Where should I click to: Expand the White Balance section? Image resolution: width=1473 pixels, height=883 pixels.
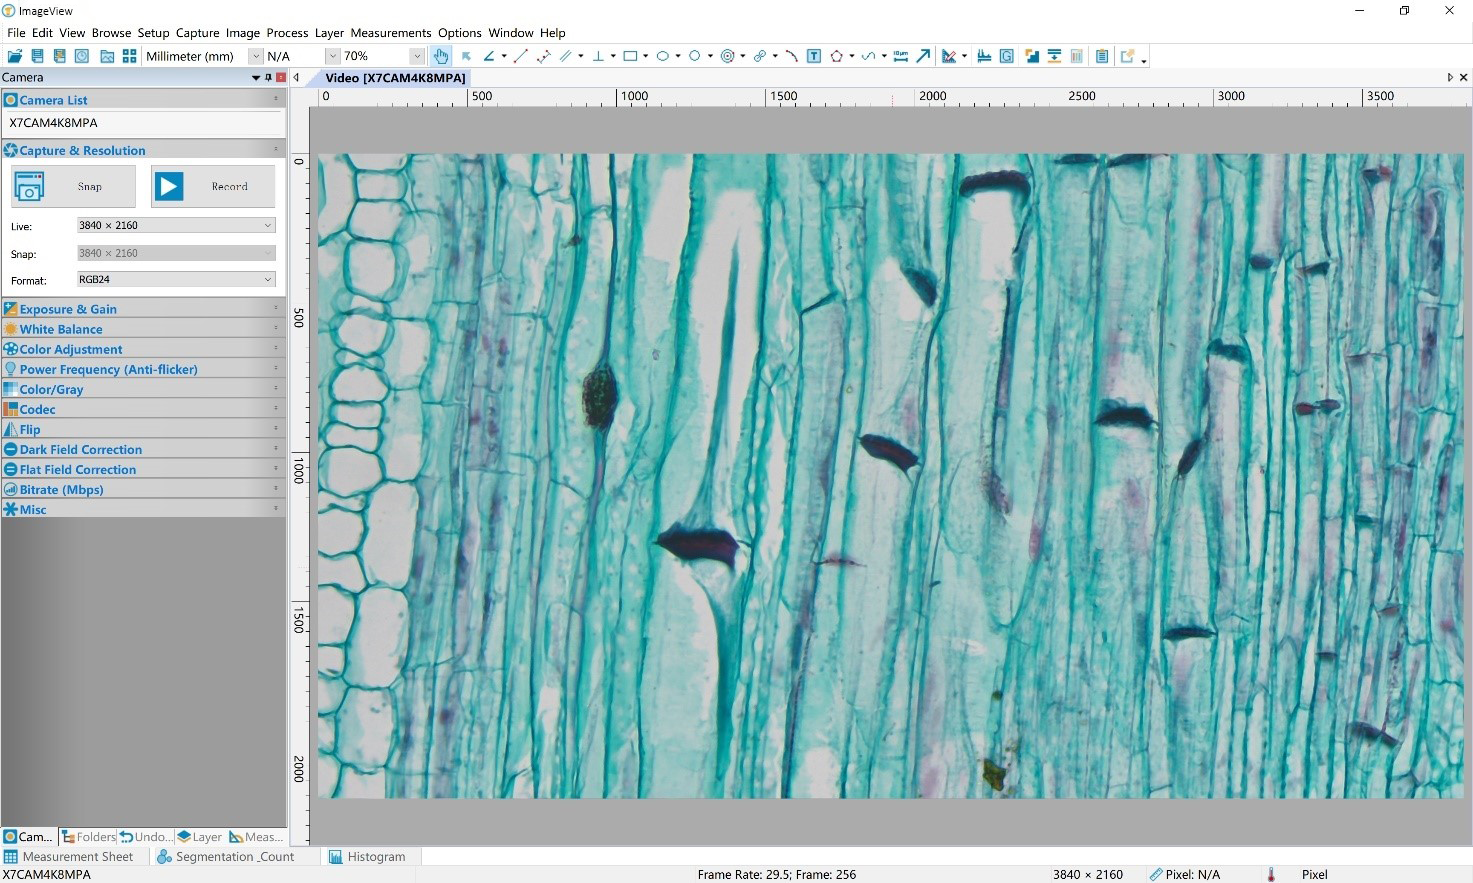click(61, 329)
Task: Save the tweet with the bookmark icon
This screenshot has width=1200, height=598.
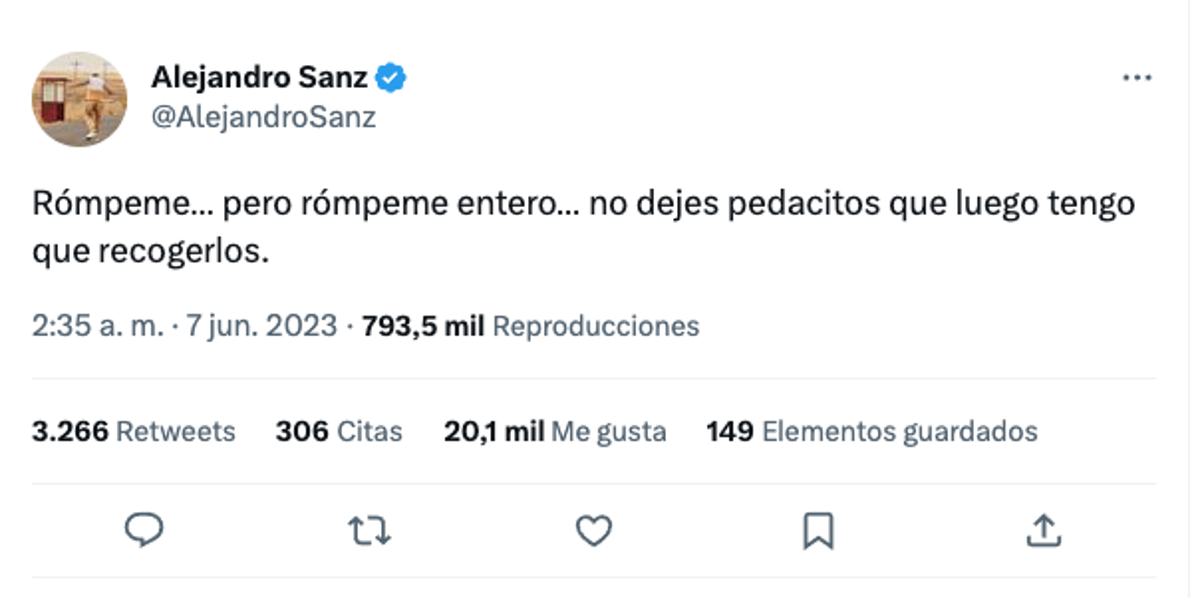Action: coord(818,530)
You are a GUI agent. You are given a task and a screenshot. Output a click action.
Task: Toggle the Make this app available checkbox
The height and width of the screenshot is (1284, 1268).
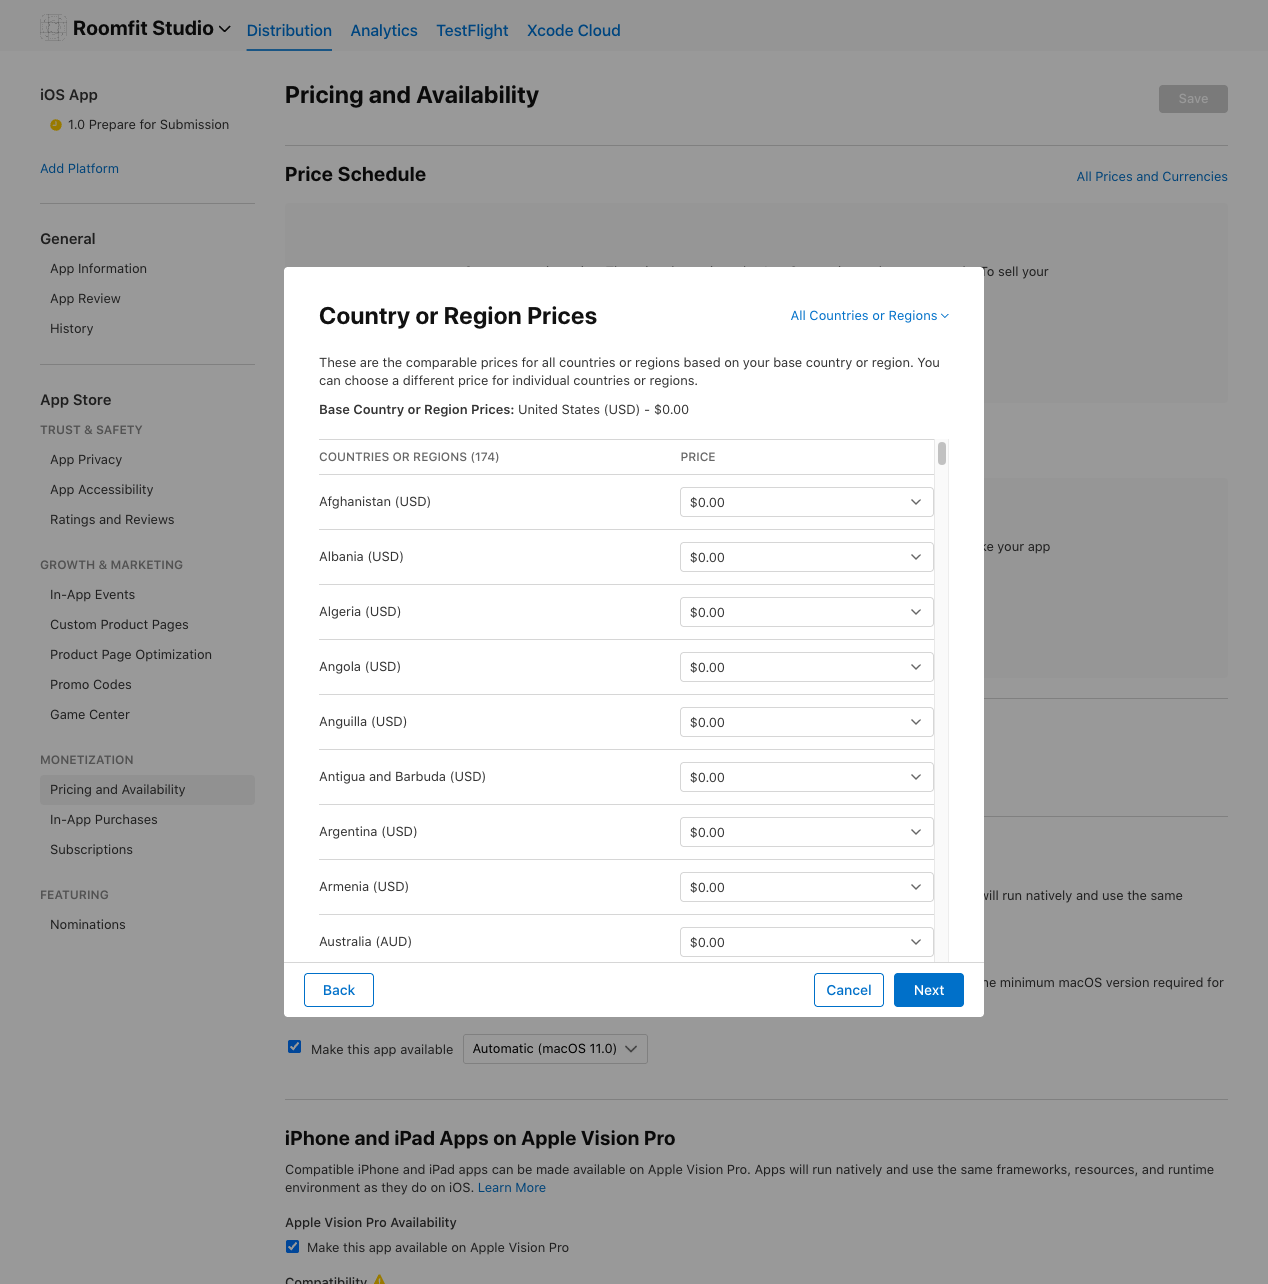coord(295,1047)
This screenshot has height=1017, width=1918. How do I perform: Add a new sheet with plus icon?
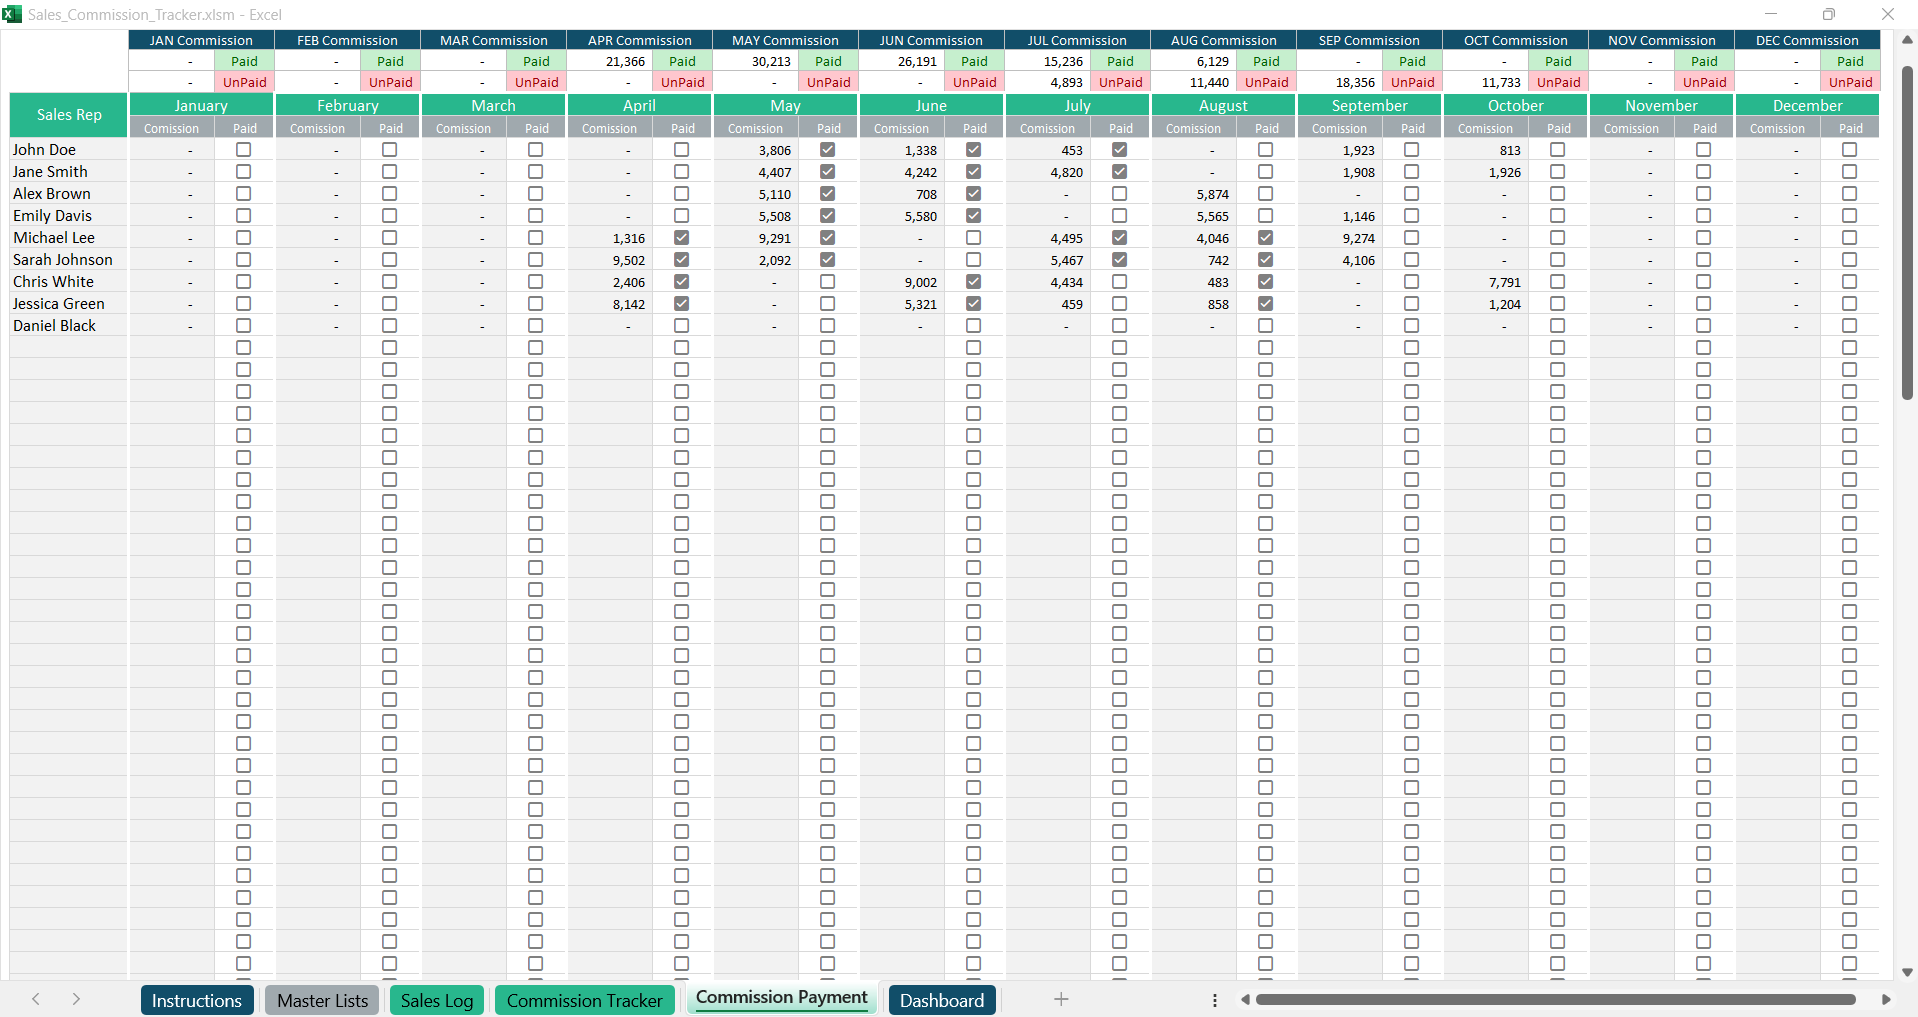(1061, 999)
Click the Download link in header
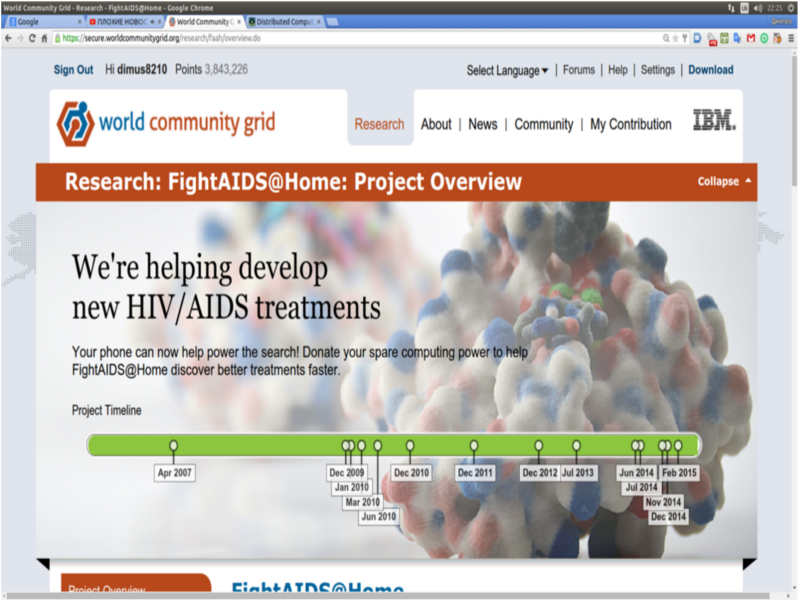The width and height of the screenshot is (800, 600). [x=710, y=70]
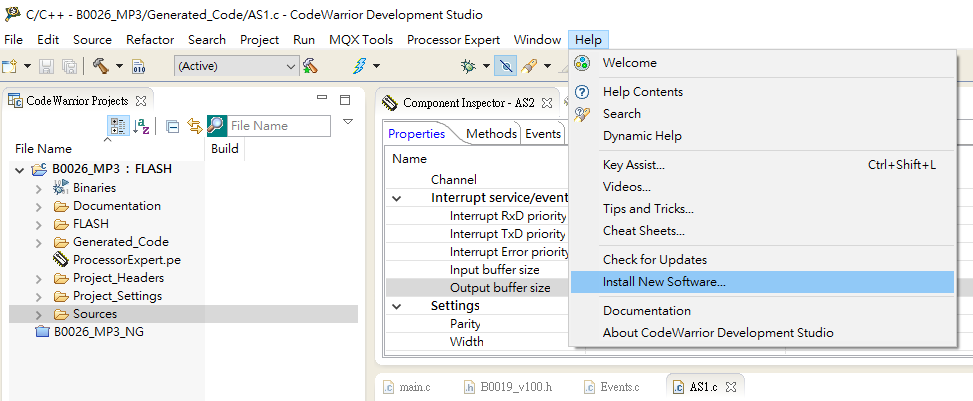Click the Collapse All icon in Projects panel
This screenshot has height=401, width=973.
point(172,126)
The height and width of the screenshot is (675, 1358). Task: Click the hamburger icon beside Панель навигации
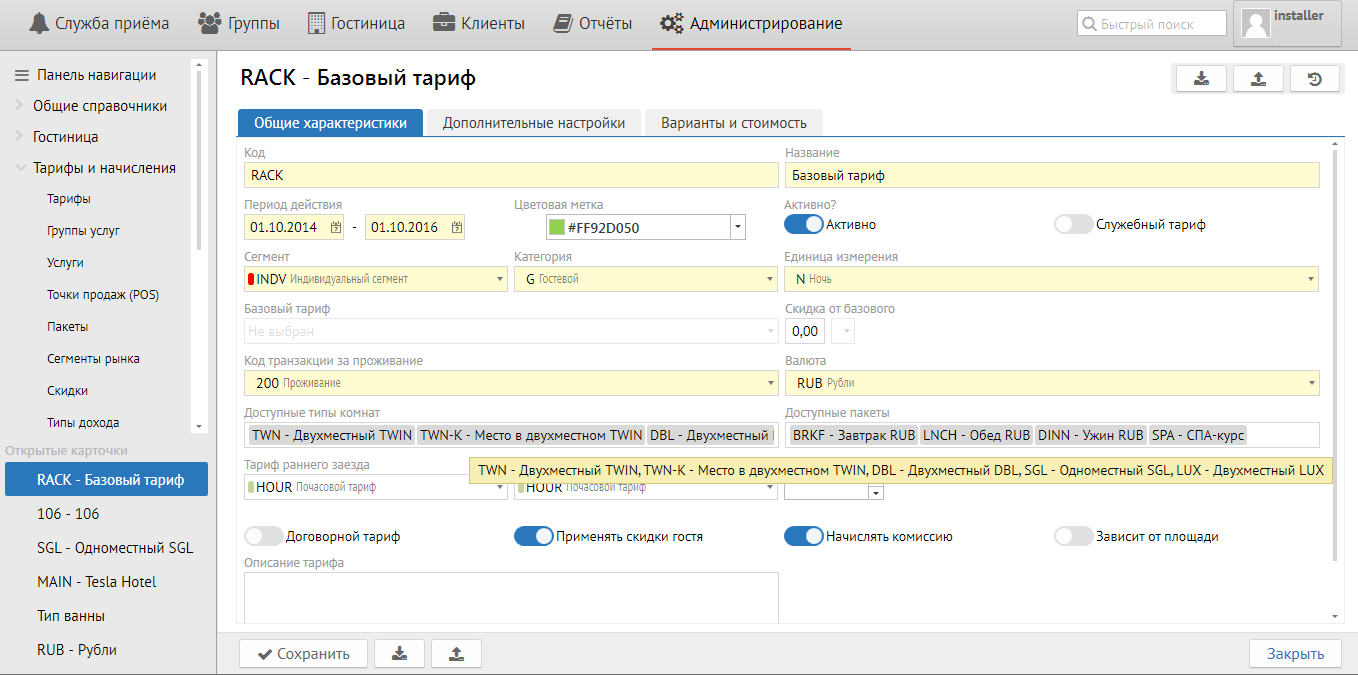click(x=20, y=75)
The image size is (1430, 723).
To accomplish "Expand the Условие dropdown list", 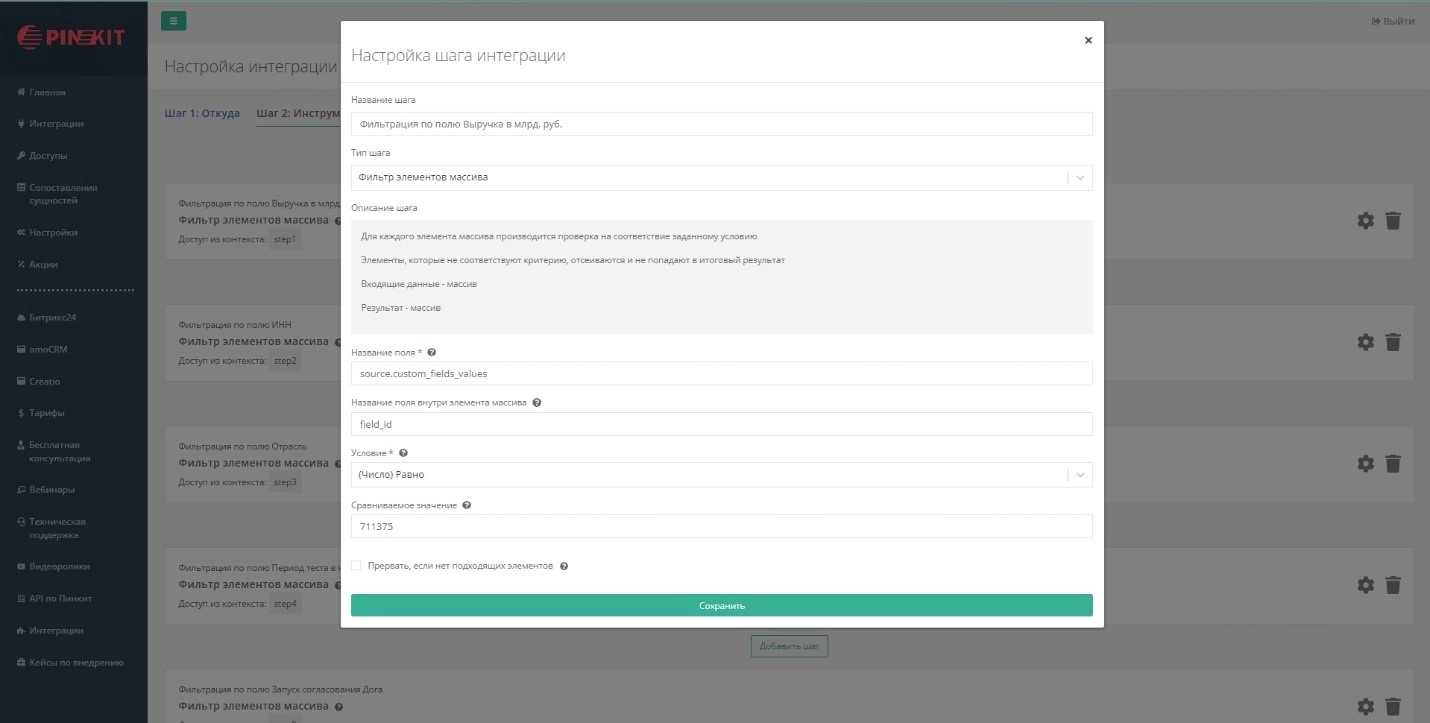I will pos(720,475).
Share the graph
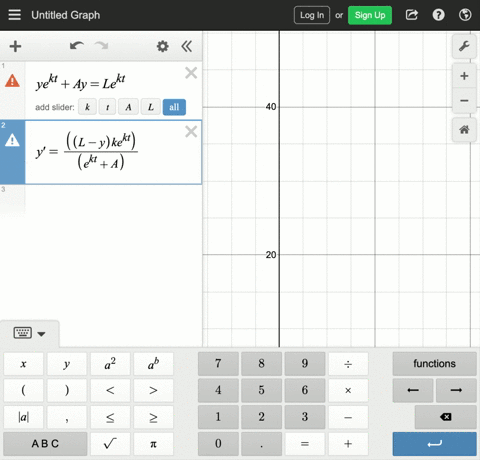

####

Reproduce the material from its first line through the line containing "Action: coord(818,530)", including both of those lines. Leave out the pictures.

Where should I click to: Expand the White Balance section? Image resolution: width=1473 pixels, height=883 pixels.
click(61, 329)
Task: Save the tweet with the bookmark icon
This screenshot has width=1200, height=598.
Action: coord(818,530)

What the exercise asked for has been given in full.